§ What the task asks: Return every line of the entries below that contains the word "size".

§ Records to process:
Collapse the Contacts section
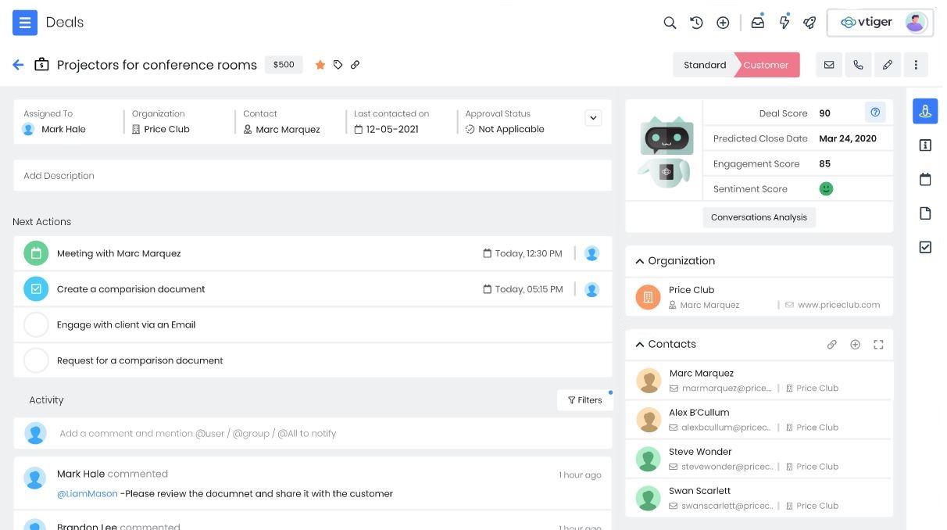Image resolution: width=947 pixels, height=530 pixels. [639, 344]
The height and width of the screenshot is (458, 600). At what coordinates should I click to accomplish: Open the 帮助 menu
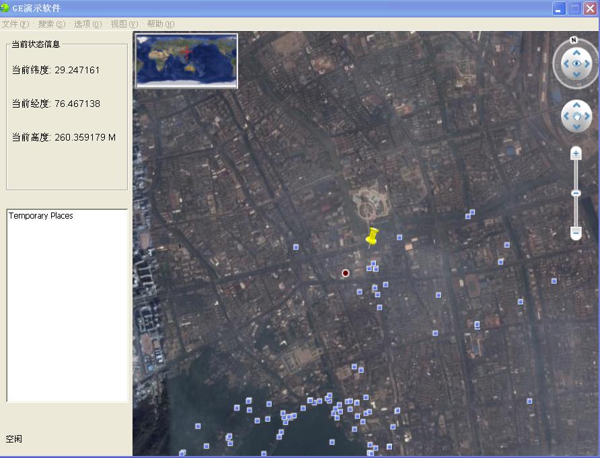(161, 24)
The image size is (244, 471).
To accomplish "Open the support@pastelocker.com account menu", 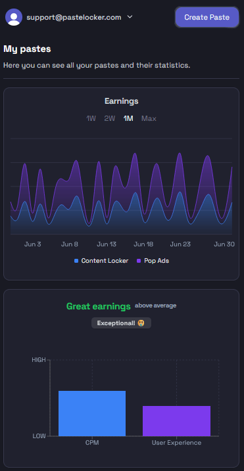I will click(x=74, y=18).
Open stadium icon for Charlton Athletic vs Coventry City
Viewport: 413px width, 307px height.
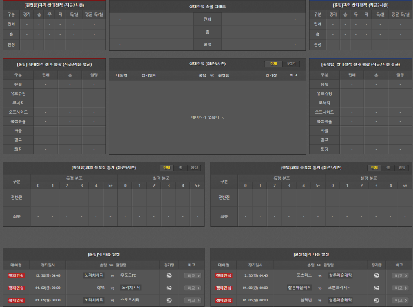[x=377, y=288]
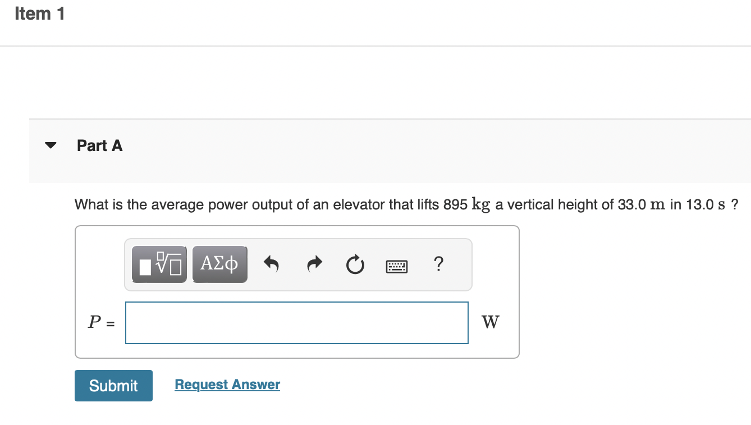Open the equation editor help

coord(438,264)
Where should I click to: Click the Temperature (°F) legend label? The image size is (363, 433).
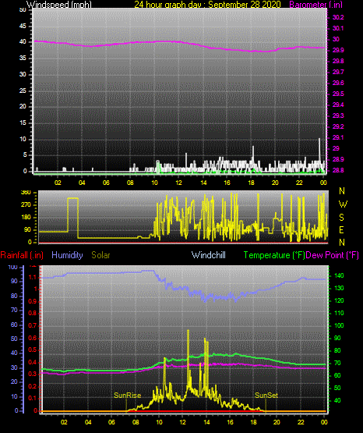[274, 255]
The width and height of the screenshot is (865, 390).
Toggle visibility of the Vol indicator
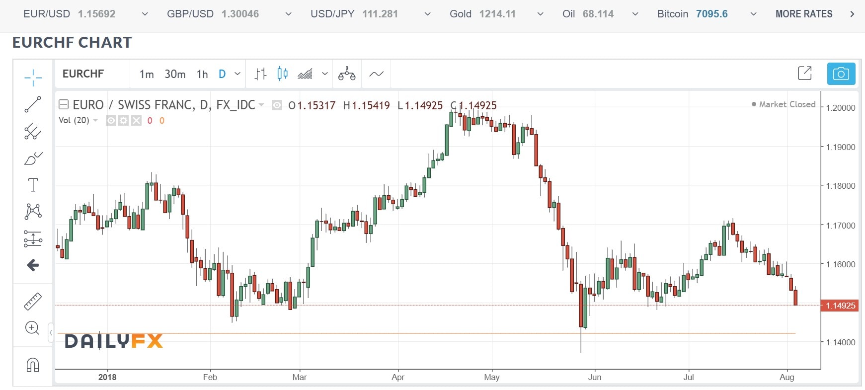(111, 121)
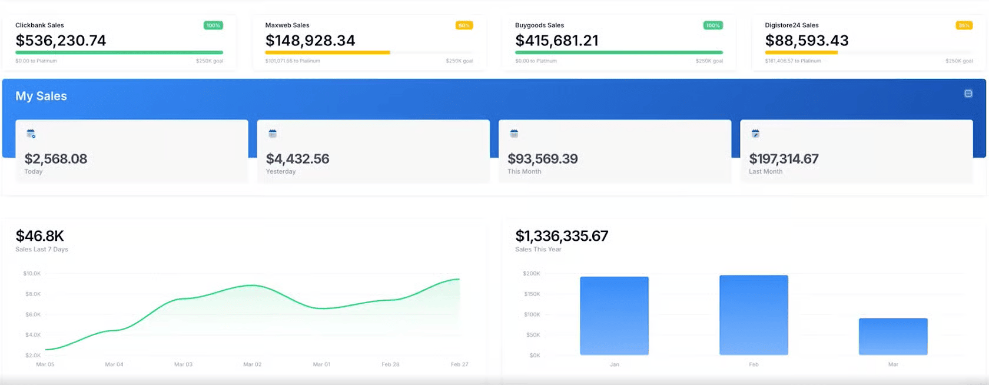Viewport: 989px width, 385px height.
Task: Collapse the My Sales panel
Action: (968, 94)

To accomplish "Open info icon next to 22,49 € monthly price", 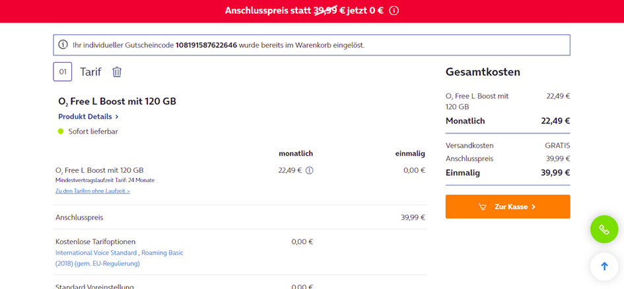I will [x=309, y=170].
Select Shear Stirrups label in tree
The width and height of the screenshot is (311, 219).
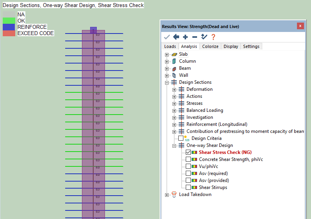pos(213,187)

§ Complete output:
The image size is (244, 471).
Where should I click to: Click the Temperature (°F) legend label? The image size is (363, 433).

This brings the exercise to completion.